Hanzo drew his thumb over his throat in a universal gesture for _Knock it the fuck off, or else, _which definitely didn’t make Jesse pout. He scowled, manly as could be.__

____

__

_“Yes. Thank you, Grandmother. I will go to her immediately.”_

That sounded like the end of Hanzo’s conversation, even if Jesse didn’t understand the language. He’d met a few Japanese men, in his time, but he'd never understood a lick of their language. He always had been as dumb as a bag of bricks, if the schoolmarm was to be believed. Hanzo didn't speak English with an accent, though. Was he the first of his family to come to America? A good question for later, he decided as Hanzo took the brick away from his ear, tapped its glowing surface, and tucked it into his pocket.

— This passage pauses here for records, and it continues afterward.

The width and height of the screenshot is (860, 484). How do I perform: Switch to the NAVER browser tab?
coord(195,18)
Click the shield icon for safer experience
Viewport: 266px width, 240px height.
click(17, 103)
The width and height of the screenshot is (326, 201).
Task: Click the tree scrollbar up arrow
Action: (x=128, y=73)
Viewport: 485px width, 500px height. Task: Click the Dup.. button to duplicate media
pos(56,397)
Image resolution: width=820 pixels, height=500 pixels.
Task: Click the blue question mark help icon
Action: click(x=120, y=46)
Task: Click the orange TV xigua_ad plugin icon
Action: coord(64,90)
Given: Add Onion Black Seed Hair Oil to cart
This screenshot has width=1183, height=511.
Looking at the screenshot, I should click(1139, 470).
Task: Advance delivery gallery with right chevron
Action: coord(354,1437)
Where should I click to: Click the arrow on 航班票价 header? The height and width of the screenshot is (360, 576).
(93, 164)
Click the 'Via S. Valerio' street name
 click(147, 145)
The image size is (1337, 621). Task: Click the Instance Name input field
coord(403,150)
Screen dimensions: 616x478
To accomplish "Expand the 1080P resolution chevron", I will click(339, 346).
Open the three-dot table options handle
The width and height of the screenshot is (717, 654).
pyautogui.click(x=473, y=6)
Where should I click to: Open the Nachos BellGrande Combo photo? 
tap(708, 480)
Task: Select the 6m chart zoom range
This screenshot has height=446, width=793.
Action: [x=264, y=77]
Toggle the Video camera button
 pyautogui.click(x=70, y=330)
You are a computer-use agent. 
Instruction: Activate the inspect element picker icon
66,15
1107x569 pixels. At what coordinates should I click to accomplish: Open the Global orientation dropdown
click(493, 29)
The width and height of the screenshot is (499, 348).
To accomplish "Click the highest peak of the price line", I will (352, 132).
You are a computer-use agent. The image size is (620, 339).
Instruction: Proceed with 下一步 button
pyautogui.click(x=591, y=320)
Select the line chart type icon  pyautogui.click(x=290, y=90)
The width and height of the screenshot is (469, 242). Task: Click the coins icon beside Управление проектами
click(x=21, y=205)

“So, what’s the plan for this sneaky little shit?” he asked, jerking his thumb towards the painting, still wrapped its innocuous canvas where it sat on the counter. “Bonfire?”

That earned him a fleeting little smile, at least. “Not quite,” Hanzo said. “I’ve been instructed to deliver it to a Mrs. Eileen Fawkes. She’s the person closest to us with the knowledge of how to correctly lay that spirit to rest and cleanse the painting of its taint.”

Jesse perked up. “Instructed? You workin’ for somebody, Shimada?”

Hanzo’s pretty smile twisted into a scowl, his face pinched in annoyance. “No, and I’ll thank you not to imply such. I am no one’s puppet.”

Well. There was a loaded statement if Jesse had ever heard one. “Sure thing,” he said instead, taking several metaphorical steps back from certain death. “Who was that you were talkin’ to, then?”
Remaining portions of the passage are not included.